Using AI to simplify parcel movements after EU Exit
The challenge they faced
From 1 May 2025, a new requirement under the Windsor Framework came into effect, mandating that parcel operators provide accurate 6 to 8 digit commodity codes for all parcels moving from Great Britain to Northern Ireland. With over 120 million parcels a year affected and an industry dependent on speed of movement. HMRC needed a high-performance, resilient solution that ensured compliance while keeping parcel movements as simple as sending them from London to Manchester.
The challenge: enable trade to continue at pace — seamlessly and compliantly.
More specifically:
- Scale and accuracy: Billions of goods descriptions required classification against a vast and complex tariff schedule.
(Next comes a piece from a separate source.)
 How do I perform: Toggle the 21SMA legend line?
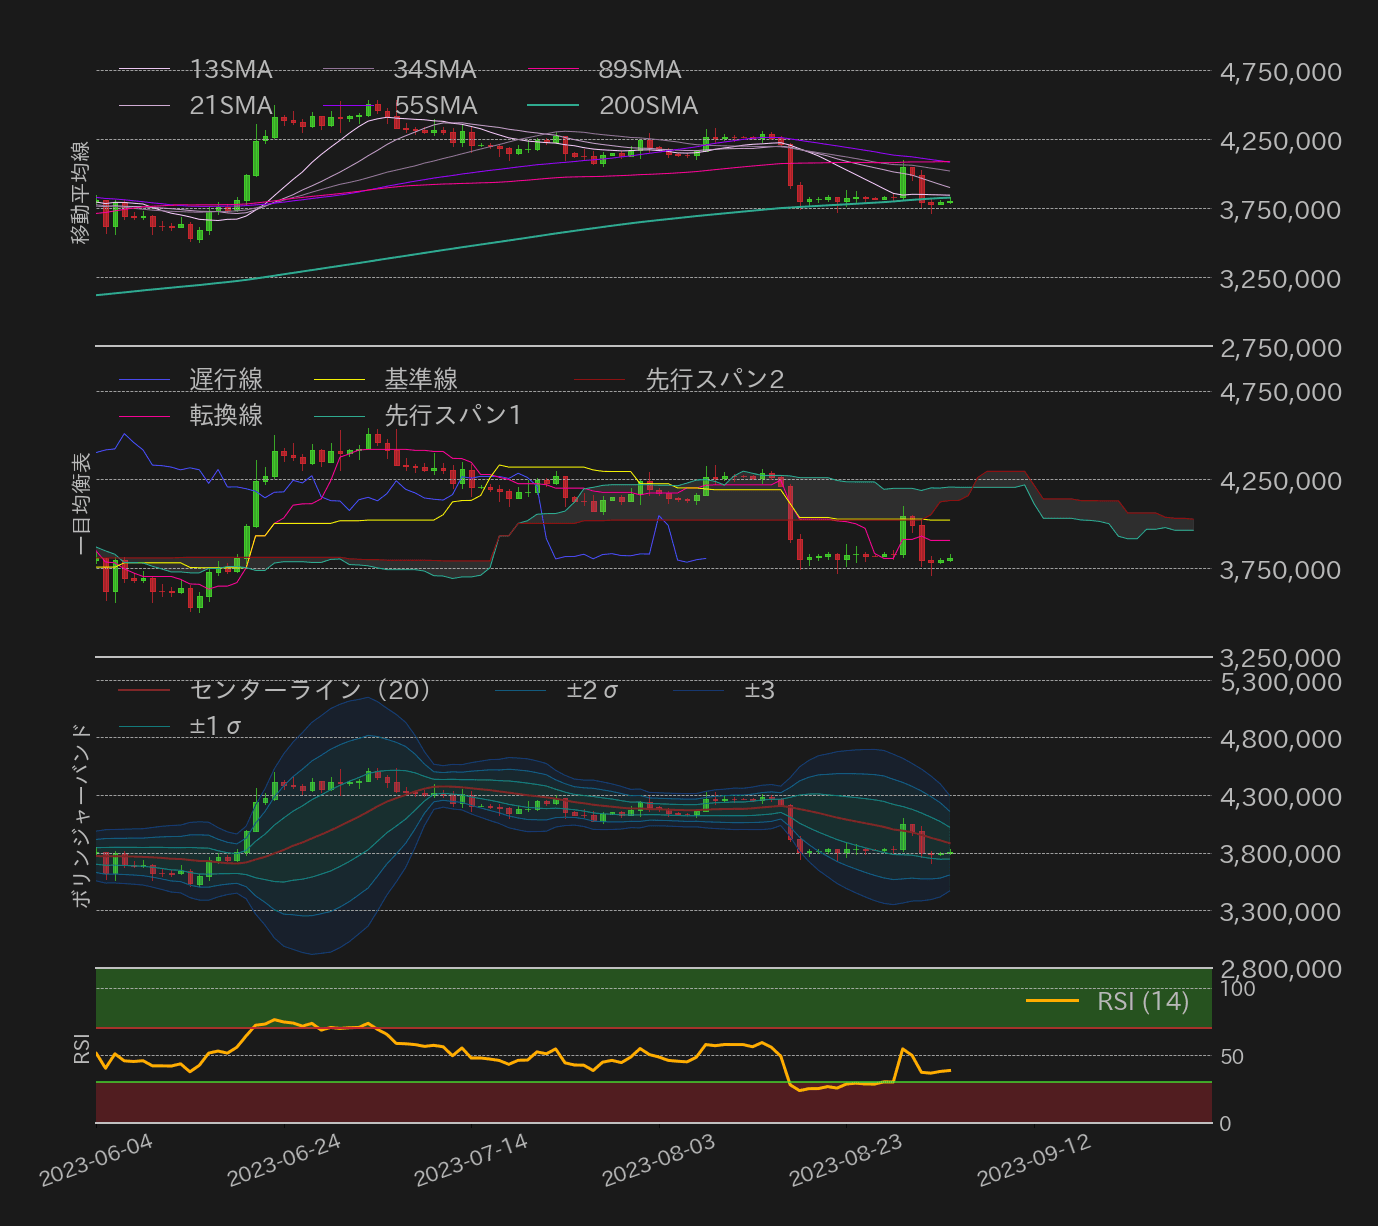[146, 105]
- Balancing compliance and facilitation: The UK Government needed to uphold international commitments under the Windsor Framework while maintaining trade and facilitating wherever possible.
- Operational pressure: The system had to go live quickly and operate at national scale without compromising reliability.
- Human dependency: Traditional manual or rule-based approaches couldn’t keep up with volume or policy change.
How we helped
Experimenting to find a solution
Partnering closely with HMRC, we ran a series of rapid experiments to explore how emerging AI models could support classification at scale. This included bespoke GPT-style models, improved search techniques, and the use of Large Language Models (LLMs) built on sentence transformers — deep learning architectures that capture meaning rather than just keywords.
Matching text to code
Our solution automatically takes parcel descriptions and identifies the most likely commodity codes in order of statistical probability by transforming text into high-dimensional vectors that capture semantic meaning. The model was trained on millions of real trade description–code pairs, learning to identify product names, brands, and variations — even in messy, user-submitted data.
Data processing and model training
We built automated data-cleaning and assurance pipelines to remove unverified records and continuously improve training data. Using DevOps engineering practices, we enabled automated training, testing, and deployment so the system evolves as new data becomes available.
Keeping the human in the loop
Classifying goods remains complex. We designed a verification tool through which HMRC staff validate the model’s classifications, allowing the system to learn and improve accuracy over time. This ensures a balance between automation and accountability.
The impact it made
- Achieved a high level of accuracy in automatically matching goods descriptions to the correct codes, significantly reducing manual review.
- Between May and October 2025, the system handled over 22 million lookups demonstrating its scalability and accuracy.
- A scalable, resilient system capable of continuous retraining and adaptation to new policy requirements.
- Proof that AI and machine learning can deliver tangible, operational value in customs management.
By combining cutting-edge AI with pragmatic safeguards, we helped HMRC modernise parcel classification — keeping trade compliant, efficient, and moving.